Bellingham nodded. “You ever heard of a man named Jake Carney?”

Jedd said nothing, just sat unmoving, staring at the skillet of bacon that no longer held any appeal, and his silence said more than any words he might have spoken.

“I'm sorry, Jedd,” Bellingham said. “We should have
kept our mouths shut, not knowing who this man was or what he wanted with you. Though I do want to point out it was Ben, and not I, who gave it all away. But he didn't mean any harm…. Ben never does.
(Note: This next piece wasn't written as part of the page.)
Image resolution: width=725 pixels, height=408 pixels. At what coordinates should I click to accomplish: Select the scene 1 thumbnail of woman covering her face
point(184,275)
And I still don't know who this Jake Carney is, or what he wants with you. But I could tell that, whatever it is, it isn't good.”

Jedd looked woefully at Bellingham. The previously bright morning around and above him suddenly seemed darker, brooding, oppressive. “No, Crozier, it isn't good. But it didn't seem to matter much before. I didn't think I'd ever run across him again, or him me.”

Bellingham smiled bitterly and said, “The narrowing of the funnel, eh?”

Jedd nodded. “The damned funnel.”

A stranger with an odd, backwoods way of talking showed up in camp that night, asking after his old friend Jedd Colter. Jedd was quietly snoring in his blankets at the time, near his dying fire at the edge of camp. The newcomer had ridden close by him without seeing who he was.

Witherspoon Sadler happened to be the man who approached the stranger. What had attracted Witherspoon was the man's hat, a common-variety flop hat that somehow had a cocky aspect to it that made Withers confident it would nicely set off his buckskin outfit, which he wore mostly when he knew he'd be close to Rachel McCall. He was quite sure she was impressed with the sight of him in his rustic garb—he'd seen her looking quickly away a few times when he'd glanced over at her, and had known she'd been eyeing him on the sneak. What he hadn't seen was the half-hidden smile of mirth on her face when she turned away from him.